TEXT UNDER STUDY
┄┄┄┄┄┄┄┄┄┄┄┄┄┄┄┄┄┄┄┄
The Reaction to the Assassinations

Miners were outraged by the assassinations of Hatfield and Chambers. They understood that the assassins would not face punishment for the crimes. The miners then organized and armed themselves across the state of West Virginia.

One source states that the Little Coal River was the first to organize and began patrolling and guarding the area. Sheriff Don Chafin sent troopers to stop the activity. However, the troopers were captured, disarmed, and sent fleeing from the area.

August 7, 1921

Frank Keeney and Fred Mooney were leaders of the United Mine Workers (UMW) union District 17. They called for a rally in Charleston, West Virginia. There they met with Governor Ephraim Morgan and presented him with the Union’s demands. The Governor refused these demands.

Within a few days, thousands of union supporters came to the outskirts of Marmet, which is near the state capital of Charleston. According to one source, between 5,000 to 20,000 miners gathered in Lens Creek. Both sides were intent to march to Matewan. Some were already armed, others gathered arms and ammunition on the way with the help of the town that were along the path to Matewan.

August 24, 1921

Lead by Frank Keeney and Fred Mooney, on August 24, 1921, they marched upon Mingo County to confront the coal companies, to organize the county, free the imprisoned union men there, as well, and to end martial law. Many of the marchers were World War I veterans.

Red Neck Army

To distinguish themselves on the battlefield, the miners tied red bandanas around their necks. This was so that they could be seen by their fellow miners and not be shot accidentally through the wooded area. Many historians believe that this is where the term “redneck” comes from to this day.

Logan’s Defenders

Logan County became the battleground as anti-union Logan County Sheriff Don Chafin had gathered men to stop the miners from reaching Matewan.
┄┄┄┄┄┄┄┄┄┄┄┄┄┄┄┄┄┄┄┄
DATA UNDER STUDY
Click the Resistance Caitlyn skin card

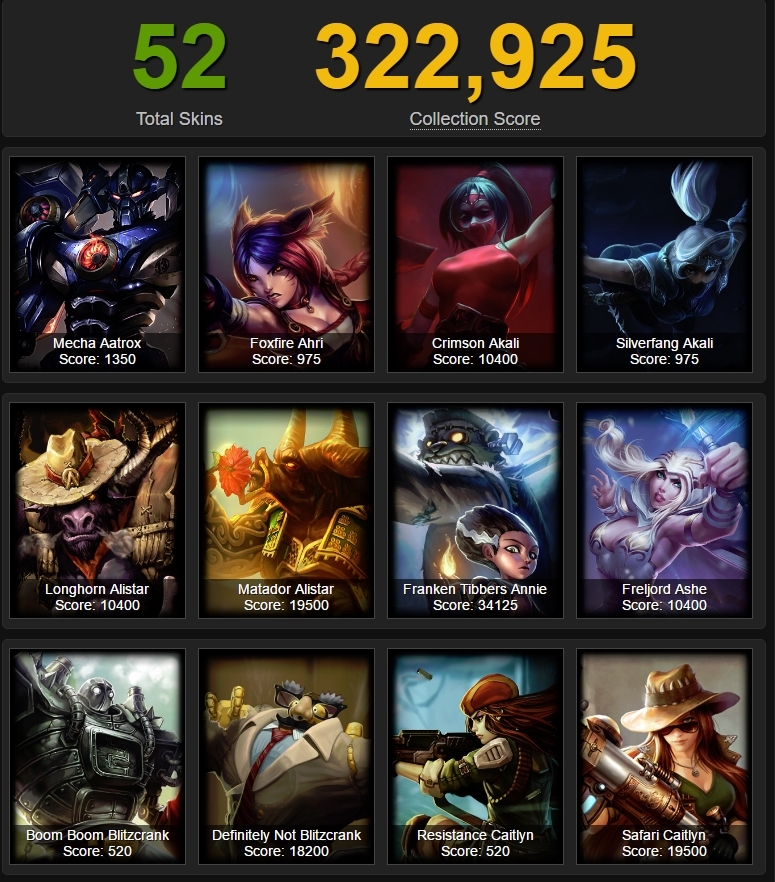(x=475, y=756)
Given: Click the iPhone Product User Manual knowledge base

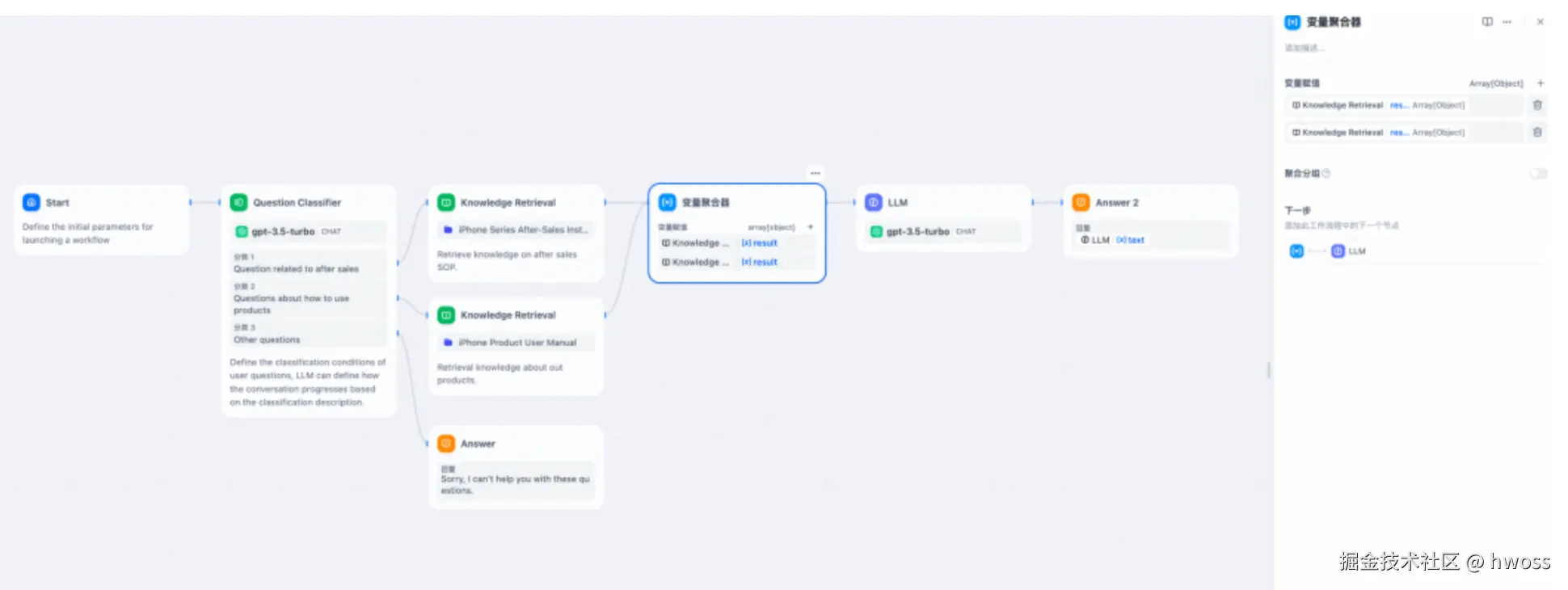Looking at the screenshot, I should click(x=516, y=343).
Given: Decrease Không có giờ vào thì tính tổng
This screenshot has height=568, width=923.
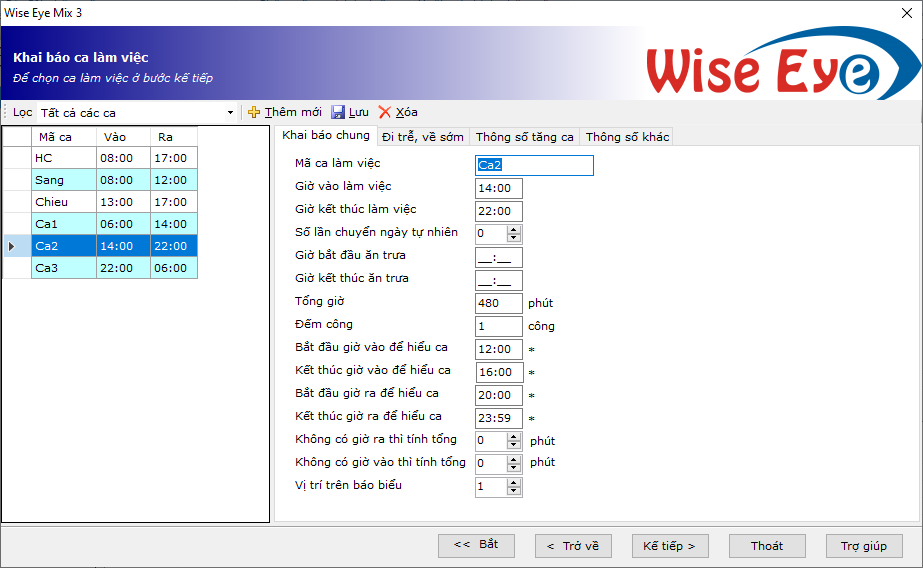Looking at the screenshot, I should coord(514,468).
┄┄┄┄┄┄┄┄┄┄┄┄┄┄┄┄┄┄┄┄
PROBLEM A
Give again, word for word, the part of the passage about the miners' march from "Lead by Frank" up to and including "to this day.".
PROBLEM B
List every person named in the passage about the miners' march, in the order they first appear.
PROBLEM C
Please go on with the passage about the miners' march, starting after its last sentence.

WRITTEN RESPONSE A
Lead by Frank Keeney and Fred Mooney, on August 24, 1921, they marched upon Mingo County to confront the coal companies, to organize the county, free the imprisoned union men there, as well, and to end martial law. Many of the marchers were World War I veterans.

Red Neck Army

To distinguish themselves on the battlefield, the miners tied red bandanas around their necks. This was so that they could be seen by their fellow miners and not be shot accidentally through the wooded area. Many historians believe that this is where the term “redneck” comes from to this day.

WRITTEN RESPONSE B
Hatfield, Chambers, Don Chafin, Frank Keeney, Fred Mooney, Ephraim Morgan

WRITTEN RESPONSE C
In that number were between 2,000 and 3,000 Baldwin-Felts agents, county police, state militiamen, deputies, citizen militiamen, and state police. The men had constructed machine gun nests and trenches around the base of Blair Mountain and prepared themselves for the arrival of the marching miners.

Logan County Sheriff Don Chafin

Last Minute Ceasefire

At the last minute, Keeney and Mooney tried to stop the march. They had met with the War Department’s General Harry Bandholtz. The General had warned the men that any violence would be blamed upon the union. A ceasefire was proposed but collapsed when two miners died in a skirmish with Sheriff Don Chafin and his men.

August 28, 1921

The 5,000 to 20,000 union miners had reached the border of Logan County and had begun trading gunfire with the company supporters. Both sides met at Blair Mountain, West Virginia. The fight began between the miners and the blockade. Sheriff Chafin had fewer men but was better armed with rented aircraft, machine guns, and bombs.

President Warren G. Harding

August 30, 1921

President Warren G. Harding threatened to enact martial law in West Virginia in all the counties affected by the conflict. Those Counties were Boone, Mingo, Logan, and Kanawha. He gave the ultimatum that the fighting had to cease by noon on September the first of that year.

Also standing at the read were troops from the 26th and 19th Infantry divisions at Camp Dix, New Jersey and Camp Sherman, Ohio. The troops could be sent by train to West Virginia when needed.

Troops headed to Blair Mountain… the photo was taken by Life Magazine in 1921

August 31, 1921

The heavy fighting started when a group of 75 miners led by Reverend Wilburn came across a group of Logan’s Defenders on a ridge. Each side asked the other for the password when the wrong one was given, the fighting started. Three deputies and one miner were killed in the skirmish.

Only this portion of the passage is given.